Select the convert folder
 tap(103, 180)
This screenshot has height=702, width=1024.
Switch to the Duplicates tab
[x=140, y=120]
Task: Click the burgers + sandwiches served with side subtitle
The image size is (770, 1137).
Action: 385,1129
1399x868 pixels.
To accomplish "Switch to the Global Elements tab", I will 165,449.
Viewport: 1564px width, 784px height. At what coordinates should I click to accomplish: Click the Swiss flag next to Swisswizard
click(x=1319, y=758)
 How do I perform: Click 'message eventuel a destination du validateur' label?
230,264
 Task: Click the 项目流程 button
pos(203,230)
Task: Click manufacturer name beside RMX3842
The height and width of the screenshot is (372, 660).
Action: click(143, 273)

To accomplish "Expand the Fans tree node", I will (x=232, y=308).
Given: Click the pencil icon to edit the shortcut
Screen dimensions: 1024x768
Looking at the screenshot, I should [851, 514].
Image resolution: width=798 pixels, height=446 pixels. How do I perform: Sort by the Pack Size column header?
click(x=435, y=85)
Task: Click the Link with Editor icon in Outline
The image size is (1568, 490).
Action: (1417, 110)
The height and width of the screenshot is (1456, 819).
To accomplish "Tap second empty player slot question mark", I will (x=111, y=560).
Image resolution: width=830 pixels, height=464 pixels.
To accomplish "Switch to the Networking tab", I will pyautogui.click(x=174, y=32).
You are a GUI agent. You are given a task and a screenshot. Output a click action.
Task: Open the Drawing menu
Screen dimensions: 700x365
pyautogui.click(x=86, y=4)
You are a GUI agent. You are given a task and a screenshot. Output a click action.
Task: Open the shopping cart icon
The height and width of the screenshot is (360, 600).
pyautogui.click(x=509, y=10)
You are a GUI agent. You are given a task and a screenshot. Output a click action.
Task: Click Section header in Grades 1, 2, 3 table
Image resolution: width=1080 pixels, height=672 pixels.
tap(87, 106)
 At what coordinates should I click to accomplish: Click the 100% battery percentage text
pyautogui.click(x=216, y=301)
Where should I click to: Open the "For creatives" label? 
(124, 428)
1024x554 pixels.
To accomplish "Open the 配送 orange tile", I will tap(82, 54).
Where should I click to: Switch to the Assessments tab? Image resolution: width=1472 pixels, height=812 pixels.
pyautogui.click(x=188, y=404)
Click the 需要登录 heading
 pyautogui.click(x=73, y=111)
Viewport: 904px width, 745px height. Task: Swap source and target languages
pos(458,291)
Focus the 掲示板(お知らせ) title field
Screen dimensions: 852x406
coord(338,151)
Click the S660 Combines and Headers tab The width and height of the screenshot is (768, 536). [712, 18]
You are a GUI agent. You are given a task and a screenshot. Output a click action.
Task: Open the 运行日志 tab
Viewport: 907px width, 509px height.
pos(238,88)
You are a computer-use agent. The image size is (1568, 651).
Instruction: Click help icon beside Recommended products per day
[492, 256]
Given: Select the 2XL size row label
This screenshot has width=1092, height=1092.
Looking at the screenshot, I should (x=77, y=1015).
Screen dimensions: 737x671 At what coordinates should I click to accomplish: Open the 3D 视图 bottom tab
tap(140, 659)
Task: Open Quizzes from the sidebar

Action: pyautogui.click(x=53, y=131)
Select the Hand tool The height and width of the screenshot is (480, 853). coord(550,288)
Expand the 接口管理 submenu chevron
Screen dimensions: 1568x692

☆ ☆ ☆ ☆ ☆ ☆ ☆

■ REQUIRED ACTION
If a line in the data above contains "with", return that line.

■ EXERCISE SOLUTION
Task: Click the burgers + sandwiches served with side subtitle
Task: Click the Link with Editor icon in Outline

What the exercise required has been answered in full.